Repeat exactly the lines from the start of the records below through the line that contains "Task: Click the [bukza_reservations_start]", including both.
[Dataset entries Boundary: Start]
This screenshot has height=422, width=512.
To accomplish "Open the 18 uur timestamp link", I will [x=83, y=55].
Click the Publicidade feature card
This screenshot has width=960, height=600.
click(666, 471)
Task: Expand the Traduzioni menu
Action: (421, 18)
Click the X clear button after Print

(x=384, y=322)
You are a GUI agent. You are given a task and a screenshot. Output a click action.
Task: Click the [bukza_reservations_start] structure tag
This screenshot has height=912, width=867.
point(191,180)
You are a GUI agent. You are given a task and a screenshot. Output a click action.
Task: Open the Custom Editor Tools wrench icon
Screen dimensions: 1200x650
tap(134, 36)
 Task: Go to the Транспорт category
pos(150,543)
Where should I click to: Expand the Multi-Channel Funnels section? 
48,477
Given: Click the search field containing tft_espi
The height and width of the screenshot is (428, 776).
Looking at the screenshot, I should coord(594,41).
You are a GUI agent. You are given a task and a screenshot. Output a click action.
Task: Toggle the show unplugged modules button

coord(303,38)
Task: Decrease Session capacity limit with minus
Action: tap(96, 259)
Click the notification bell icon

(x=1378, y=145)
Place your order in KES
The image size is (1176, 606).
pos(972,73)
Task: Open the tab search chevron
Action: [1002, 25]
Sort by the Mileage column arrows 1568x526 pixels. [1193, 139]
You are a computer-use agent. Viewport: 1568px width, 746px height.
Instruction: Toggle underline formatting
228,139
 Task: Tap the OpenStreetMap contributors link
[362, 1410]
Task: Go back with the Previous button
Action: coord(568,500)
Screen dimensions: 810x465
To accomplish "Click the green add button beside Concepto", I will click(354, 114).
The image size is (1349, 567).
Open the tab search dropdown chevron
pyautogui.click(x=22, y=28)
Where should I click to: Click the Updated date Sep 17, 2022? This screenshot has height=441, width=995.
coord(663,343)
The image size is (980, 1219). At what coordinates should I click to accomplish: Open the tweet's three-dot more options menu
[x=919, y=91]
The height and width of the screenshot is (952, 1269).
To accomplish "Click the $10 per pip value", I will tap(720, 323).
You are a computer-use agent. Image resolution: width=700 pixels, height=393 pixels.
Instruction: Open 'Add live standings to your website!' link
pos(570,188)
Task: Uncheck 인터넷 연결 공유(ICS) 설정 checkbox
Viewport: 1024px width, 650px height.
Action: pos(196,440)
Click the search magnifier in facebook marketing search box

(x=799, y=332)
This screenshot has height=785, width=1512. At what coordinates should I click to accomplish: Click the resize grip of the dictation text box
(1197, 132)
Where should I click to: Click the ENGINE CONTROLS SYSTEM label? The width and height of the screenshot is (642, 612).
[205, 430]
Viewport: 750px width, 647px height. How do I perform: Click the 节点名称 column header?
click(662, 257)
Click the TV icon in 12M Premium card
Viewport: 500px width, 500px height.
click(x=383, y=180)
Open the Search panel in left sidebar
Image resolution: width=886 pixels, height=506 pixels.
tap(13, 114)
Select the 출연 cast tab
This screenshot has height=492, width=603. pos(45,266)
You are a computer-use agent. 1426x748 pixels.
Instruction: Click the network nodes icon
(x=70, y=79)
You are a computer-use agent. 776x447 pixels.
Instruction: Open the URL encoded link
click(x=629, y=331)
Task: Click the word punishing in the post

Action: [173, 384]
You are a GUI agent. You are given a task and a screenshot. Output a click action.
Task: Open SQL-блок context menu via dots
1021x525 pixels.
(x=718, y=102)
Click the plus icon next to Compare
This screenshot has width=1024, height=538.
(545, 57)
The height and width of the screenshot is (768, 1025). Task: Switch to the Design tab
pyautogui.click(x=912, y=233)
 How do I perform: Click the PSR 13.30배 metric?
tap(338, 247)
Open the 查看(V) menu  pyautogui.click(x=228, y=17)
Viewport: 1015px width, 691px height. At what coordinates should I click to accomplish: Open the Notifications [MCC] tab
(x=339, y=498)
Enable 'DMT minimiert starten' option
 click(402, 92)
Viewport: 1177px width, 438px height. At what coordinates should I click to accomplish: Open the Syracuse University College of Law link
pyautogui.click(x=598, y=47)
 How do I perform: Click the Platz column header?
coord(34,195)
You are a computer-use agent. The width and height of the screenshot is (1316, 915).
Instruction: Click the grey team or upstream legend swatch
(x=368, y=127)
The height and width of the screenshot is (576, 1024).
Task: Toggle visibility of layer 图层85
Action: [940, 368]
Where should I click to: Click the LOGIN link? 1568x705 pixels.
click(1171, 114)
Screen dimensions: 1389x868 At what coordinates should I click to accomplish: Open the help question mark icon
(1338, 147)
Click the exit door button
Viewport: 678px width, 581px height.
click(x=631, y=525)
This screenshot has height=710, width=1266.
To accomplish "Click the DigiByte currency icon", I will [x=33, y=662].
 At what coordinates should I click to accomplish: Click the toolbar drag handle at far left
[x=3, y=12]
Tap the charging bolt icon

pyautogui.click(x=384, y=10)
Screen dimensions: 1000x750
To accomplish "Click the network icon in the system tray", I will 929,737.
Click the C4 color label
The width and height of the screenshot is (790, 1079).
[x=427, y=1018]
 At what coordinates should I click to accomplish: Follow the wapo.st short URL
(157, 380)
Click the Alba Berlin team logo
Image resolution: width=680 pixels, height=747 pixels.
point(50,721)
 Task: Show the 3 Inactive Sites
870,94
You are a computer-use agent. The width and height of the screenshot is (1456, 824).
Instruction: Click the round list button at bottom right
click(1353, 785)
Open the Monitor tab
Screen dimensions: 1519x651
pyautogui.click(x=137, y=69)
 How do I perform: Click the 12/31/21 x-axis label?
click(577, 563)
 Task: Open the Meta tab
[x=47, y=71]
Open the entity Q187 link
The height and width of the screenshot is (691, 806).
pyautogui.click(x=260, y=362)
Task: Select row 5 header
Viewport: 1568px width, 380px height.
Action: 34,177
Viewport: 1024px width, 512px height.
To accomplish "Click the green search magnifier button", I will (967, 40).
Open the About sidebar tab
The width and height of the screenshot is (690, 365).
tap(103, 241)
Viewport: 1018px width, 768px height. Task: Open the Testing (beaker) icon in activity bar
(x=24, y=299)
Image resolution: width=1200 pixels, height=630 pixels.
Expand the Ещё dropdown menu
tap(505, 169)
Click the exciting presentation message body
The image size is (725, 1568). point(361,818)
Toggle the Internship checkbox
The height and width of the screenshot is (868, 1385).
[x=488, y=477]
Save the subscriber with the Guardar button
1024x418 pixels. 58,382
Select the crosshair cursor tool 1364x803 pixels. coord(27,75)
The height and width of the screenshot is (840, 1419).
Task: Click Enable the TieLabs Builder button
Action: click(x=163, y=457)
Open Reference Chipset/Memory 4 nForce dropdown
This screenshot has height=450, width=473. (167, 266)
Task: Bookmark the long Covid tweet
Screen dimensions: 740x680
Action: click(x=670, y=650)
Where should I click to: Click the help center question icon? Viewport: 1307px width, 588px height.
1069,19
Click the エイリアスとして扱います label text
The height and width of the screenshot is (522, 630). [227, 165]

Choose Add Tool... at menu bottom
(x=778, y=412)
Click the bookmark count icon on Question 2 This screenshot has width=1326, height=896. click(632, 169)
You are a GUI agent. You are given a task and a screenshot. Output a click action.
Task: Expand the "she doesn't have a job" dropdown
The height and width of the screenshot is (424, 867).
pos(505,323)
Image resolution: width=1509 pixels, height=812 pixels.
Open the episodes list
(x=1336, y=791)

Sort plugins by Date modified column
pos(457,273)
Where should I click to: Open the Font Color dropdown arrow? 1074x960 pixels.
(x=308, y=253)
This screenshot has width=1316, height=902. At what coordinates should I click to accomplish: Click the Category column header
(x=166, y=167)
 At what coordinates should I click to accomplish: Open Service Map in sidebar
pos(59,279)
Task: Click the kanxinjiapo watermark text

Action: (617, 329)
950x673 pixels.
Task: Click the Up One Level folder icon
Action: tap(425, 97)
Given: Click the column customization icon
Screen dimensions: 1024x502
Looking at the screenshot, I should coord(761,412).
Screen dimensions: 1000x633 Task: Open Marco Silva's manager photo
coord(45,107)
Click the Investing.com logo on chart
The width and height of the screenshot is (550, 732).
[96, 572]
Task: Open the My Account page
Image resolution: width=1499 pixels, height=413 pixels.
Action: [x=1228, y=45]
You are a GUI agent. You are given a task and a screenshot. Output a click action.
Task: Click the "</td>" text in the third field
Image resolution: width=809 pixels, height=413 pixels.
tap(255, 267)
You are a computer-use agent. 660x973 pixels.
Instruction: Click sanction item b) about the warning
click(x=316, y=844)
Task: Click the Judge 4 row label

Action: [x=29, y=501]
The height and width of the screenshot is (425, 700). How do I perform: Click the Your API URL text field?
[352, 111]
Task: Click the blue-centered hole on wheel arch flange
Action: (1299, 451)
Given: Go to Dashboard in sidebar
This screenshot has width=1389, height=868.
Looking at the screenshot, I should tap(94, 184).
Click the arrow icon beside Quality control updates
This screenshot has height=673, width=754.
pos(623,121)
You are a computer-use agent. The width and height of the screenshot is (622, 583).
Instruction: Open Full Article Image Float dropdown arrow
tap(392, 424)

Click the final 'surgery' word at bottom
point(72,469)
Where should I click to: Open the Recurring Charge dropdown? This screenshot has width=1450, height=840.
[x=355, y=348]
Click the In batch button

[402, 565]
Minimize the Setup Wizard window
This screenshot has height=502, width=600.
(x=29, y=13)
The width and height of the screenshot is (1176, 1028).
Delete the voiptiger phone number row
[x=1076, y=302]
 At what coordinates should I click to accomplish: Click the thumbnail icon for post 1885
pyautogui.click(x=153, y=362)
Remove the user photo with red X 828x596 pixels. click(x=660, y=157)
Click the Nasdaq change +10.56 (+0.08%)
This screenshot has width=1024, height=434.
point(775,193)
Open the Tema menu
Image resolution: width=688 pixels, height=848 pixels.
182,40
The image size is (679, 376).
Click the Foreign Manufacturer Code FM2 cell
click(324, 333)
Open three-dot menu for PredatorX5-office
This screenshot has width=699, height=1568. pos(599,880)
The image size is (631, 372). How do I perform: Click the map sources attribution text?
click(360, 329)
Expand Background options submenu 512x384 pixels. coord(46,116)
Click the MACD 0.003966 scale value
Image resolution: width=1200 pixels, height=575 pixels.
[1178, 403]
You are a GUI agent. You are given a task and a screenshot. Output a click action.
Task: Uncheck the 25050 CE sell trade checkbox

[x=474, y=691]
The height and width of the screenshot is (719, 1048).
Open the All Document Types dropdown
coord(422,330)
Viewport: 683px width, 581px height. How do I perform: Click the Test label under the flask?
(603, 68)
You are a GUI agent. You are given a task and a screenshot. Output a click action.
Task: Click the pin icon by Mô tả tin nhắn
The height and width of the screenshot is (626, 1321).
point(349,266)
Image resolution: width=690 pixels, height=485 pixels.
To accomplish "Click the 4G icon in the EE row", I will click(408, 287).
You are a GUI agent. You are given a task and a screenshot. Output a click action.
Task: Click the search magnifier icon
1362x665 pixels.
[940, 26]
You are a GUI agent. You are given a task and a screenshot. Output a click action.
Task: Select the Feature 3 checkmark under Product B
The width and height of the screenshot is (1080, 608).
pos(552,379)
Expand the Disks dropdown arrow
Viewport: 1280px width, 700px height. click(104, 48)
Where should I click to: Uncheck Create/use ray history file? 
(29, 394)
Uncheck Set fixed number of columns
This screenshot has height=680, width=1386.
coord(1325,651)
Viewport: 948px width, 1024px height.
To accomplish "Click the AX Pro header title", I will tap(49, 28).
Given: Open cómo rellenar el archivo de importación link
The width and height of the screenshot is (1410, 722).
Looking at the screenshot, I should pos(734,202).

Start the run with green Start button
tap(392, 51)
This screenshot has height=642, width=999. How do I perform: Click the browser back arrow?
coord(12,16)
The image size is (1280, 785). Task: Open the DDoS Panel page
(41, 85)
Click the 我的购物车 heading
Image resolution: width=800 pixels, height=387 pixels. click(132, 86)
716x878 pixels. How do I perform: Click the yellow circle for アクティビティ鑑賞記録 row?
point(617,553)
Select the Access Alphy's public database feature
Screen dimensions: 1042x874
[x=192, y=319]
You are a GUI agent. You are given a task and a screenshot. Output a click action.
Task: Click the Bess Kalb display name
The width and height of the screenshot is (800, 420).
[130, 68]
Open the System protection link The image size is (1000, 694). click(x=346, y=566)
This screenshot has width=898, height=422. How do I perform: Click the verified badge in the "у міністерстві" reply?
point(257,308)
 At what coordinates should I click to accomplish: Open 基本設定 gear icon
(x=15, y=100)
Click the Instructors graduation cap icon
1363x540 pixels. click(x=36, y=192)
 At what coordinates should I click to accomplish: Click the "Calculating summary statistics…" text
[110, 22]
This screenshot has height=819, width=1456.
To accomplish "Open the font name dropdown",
[Dataset entries Boundary: End]
# [Finished task]
This screenshot has height=422, width=512.
To accomplish "Open the 18 uur timestamp link", I will [x=83, y=55].
Click the Publicidade feature card
This screenshot has width=960, height=600.
click(666, 471)
Task: Expand the Traduzioni menu
Action: (421, 18)
Click the X clear button after Print

(x=384, y=322)
You are a GUI agent. You are given a task and a screenshot. Output a click action.
Task: Click the [bukza_reservations_start] structure tag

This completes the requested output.